API Terms of Use Template
An API Terms of Use document (sometimes called Developer Terms or API License Agreement) governs how third-party developers and businesses may access and use your API. It differs from a general SaaS ToS in important ways: your API users are typically developers building products that will in turn serve end users, creating an indirect relationship where your API's terms cascade downstream. The API ToS must define both what developers can build and what their end users may do through those applications.
Rate limiting and fair use provisions are central to API terms. Specify request limits per second, per minute, per day, and per month. Define what constitutes abuse — automated scraping of all available data, using multiple API keys to circumvent limits, or building services that compete directly with your platform. Rate limit terms create the legal basis for suspending or throttling API access when limits are exceeded.

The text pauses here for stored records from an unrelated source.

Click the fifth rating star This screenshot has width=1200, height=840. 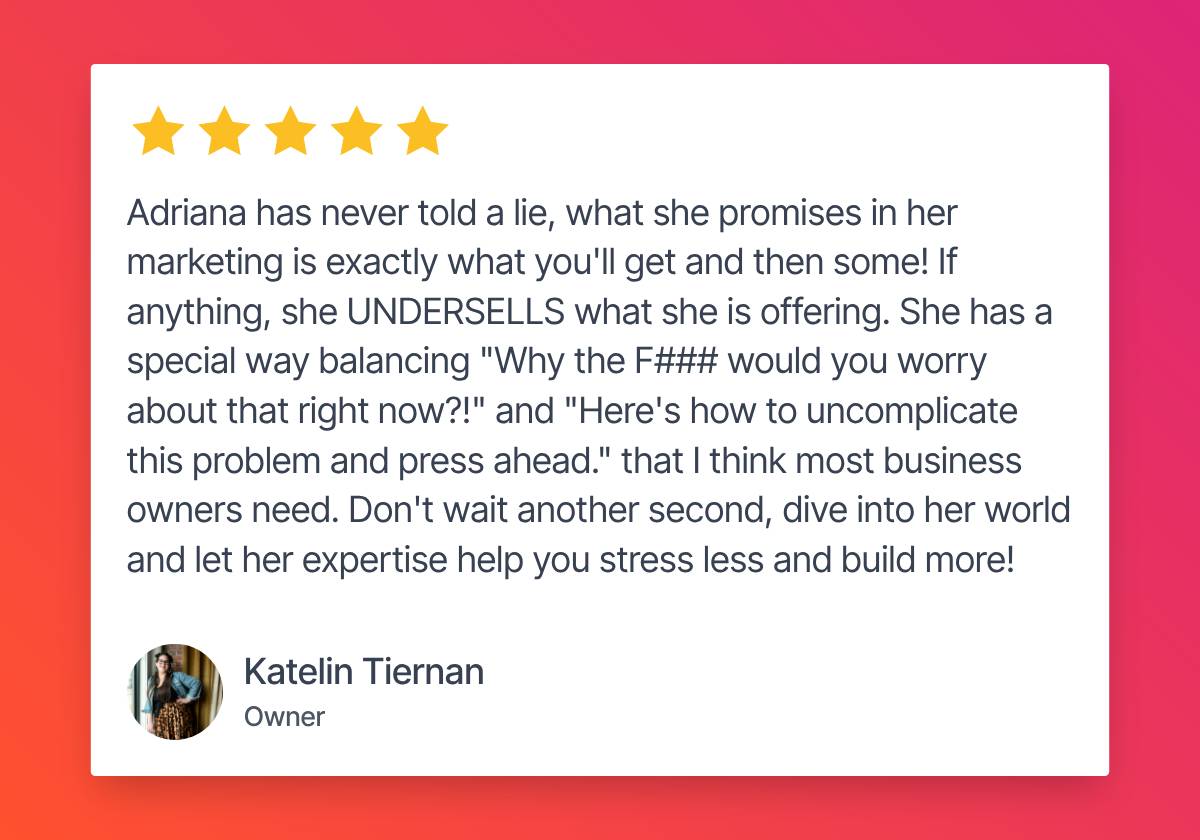coord(422,131)
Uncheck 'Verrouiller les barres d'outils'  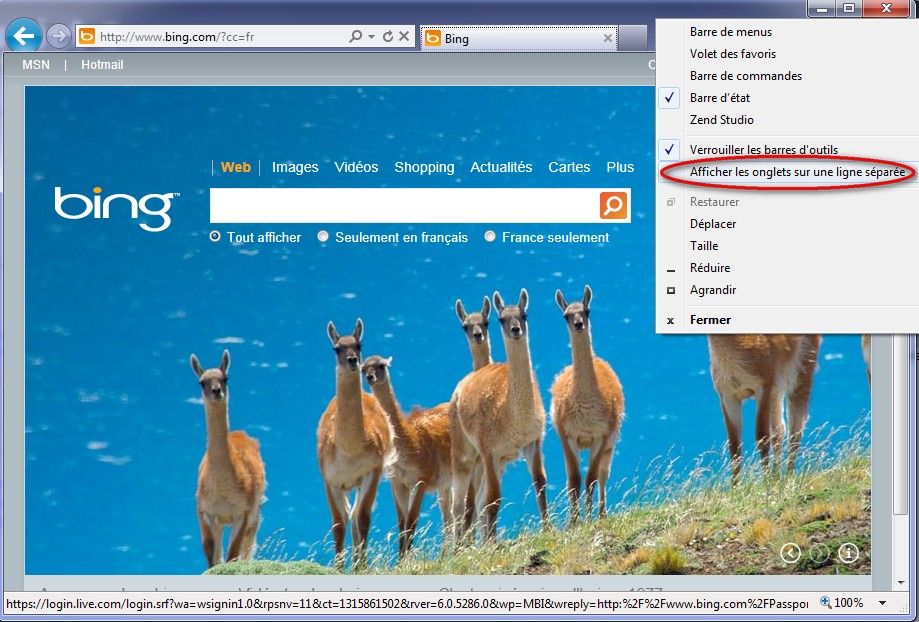pyautogui.click(x=763, y=150)
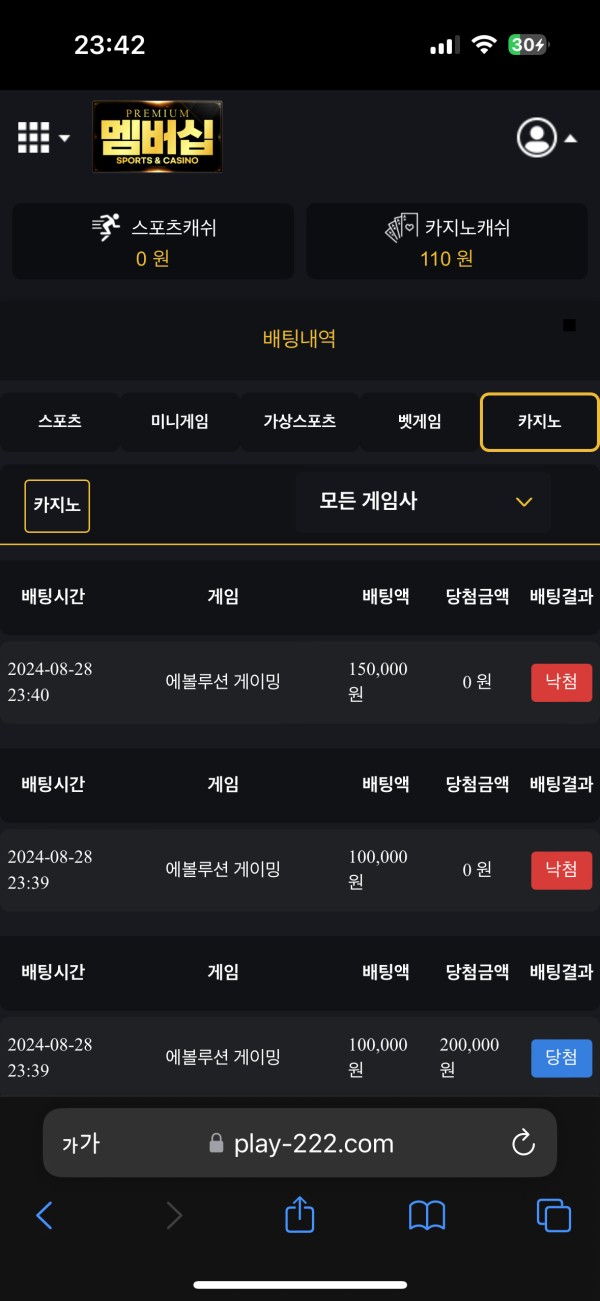
Task: Select the 벳게임 tab
Action: pyautogui.click(x=419, y=422)
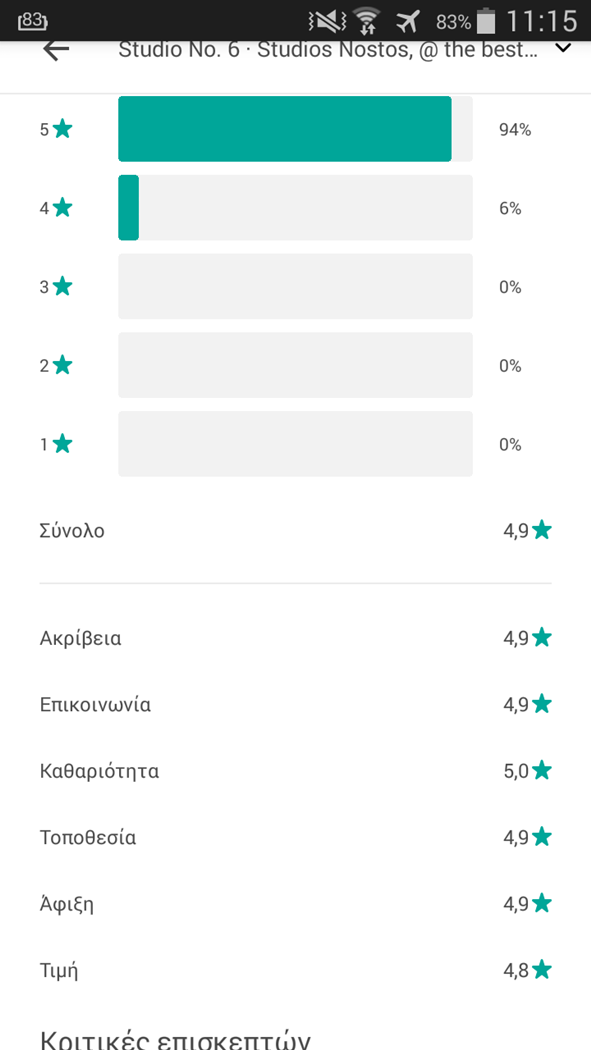Tap the Κριτικές επισκεπτών heading
Image resolution: width=591 pixels, height=1050 pixels.
(175, 1039)
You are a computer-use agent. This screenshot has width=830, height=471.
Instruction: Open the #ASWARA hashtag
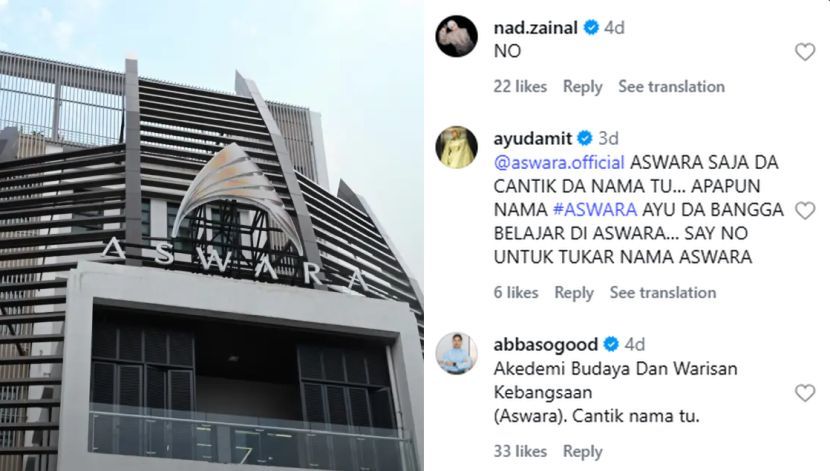tap(595, 210)
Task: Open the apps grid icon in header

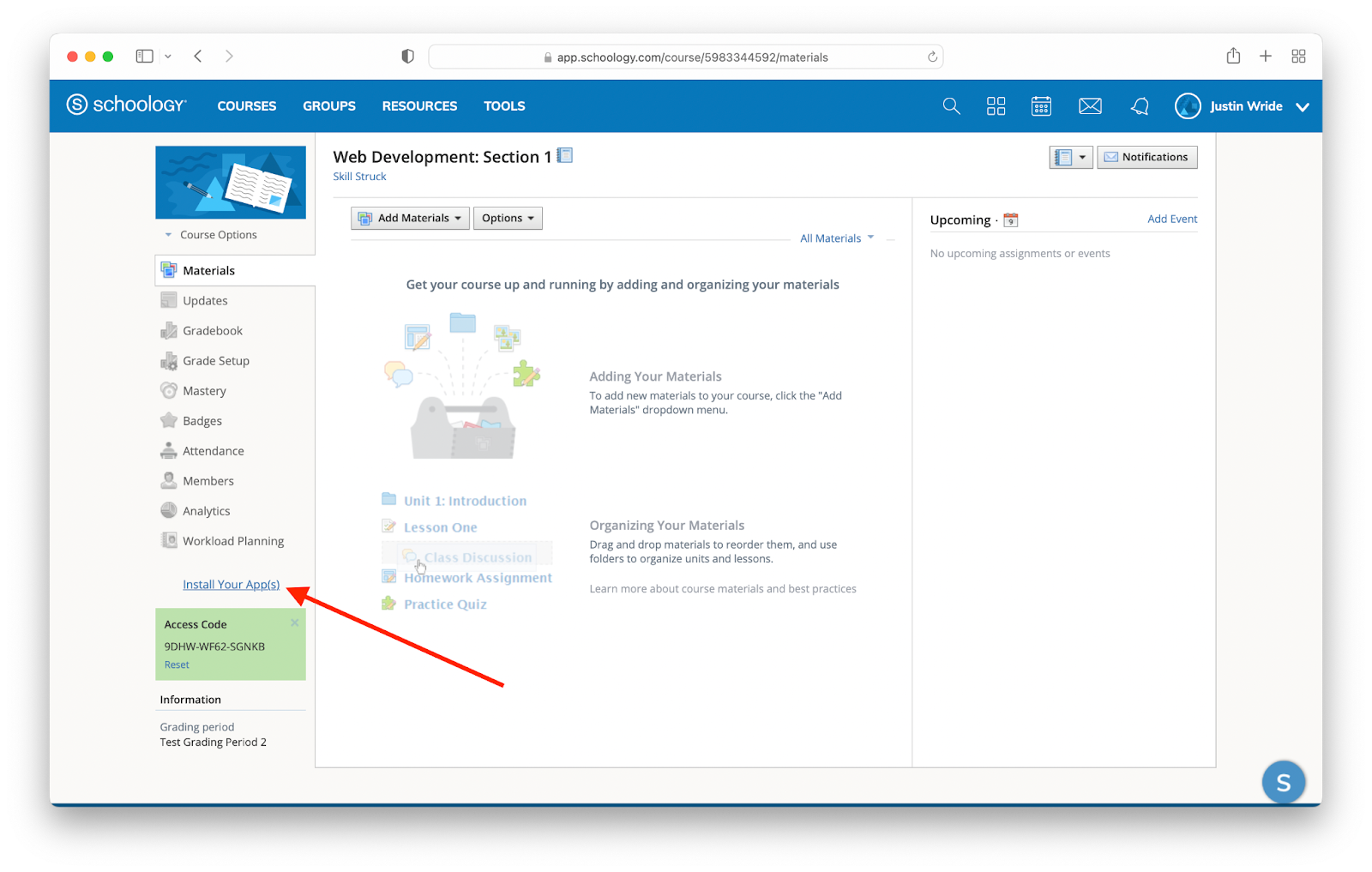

Attribution and branding requirements matter if your data or functionality will be visible to end users through third-party apps. Many API providers require "Powered by [Name]" attribution or prohibit modifying the presentation of data in ways that obscure its origin. Be precise about where and how attribution must appear.
Data rights are the most commercially sensitive section. Address: whether developers can cache your API responses and for how long, whether they can store user data retrieved from your API, whether they can resell or redistribute API data, and whether they can train machine learning models on your data. Each decision has major commercial implications and must be explicitly addressed.
Prohibited use cases typically include: building competing products, reverse engineering your API to infer proprietary algorithms, using the API for illegal activities, and high-volume data extraction beyond normal application use patterns. Be specific rather than vague — overly broad prohibitions are difficult to enforce and may deter legitimate use cases.
API versioning and deprecation policy is often overlooked but critically important for developer trust. State how much advance notice you will give before deprecating an API version (industry standard is 6–12 months for major versions), how you will communicate breaking changes, and whether deprecated endpoints will continue working for a grace period.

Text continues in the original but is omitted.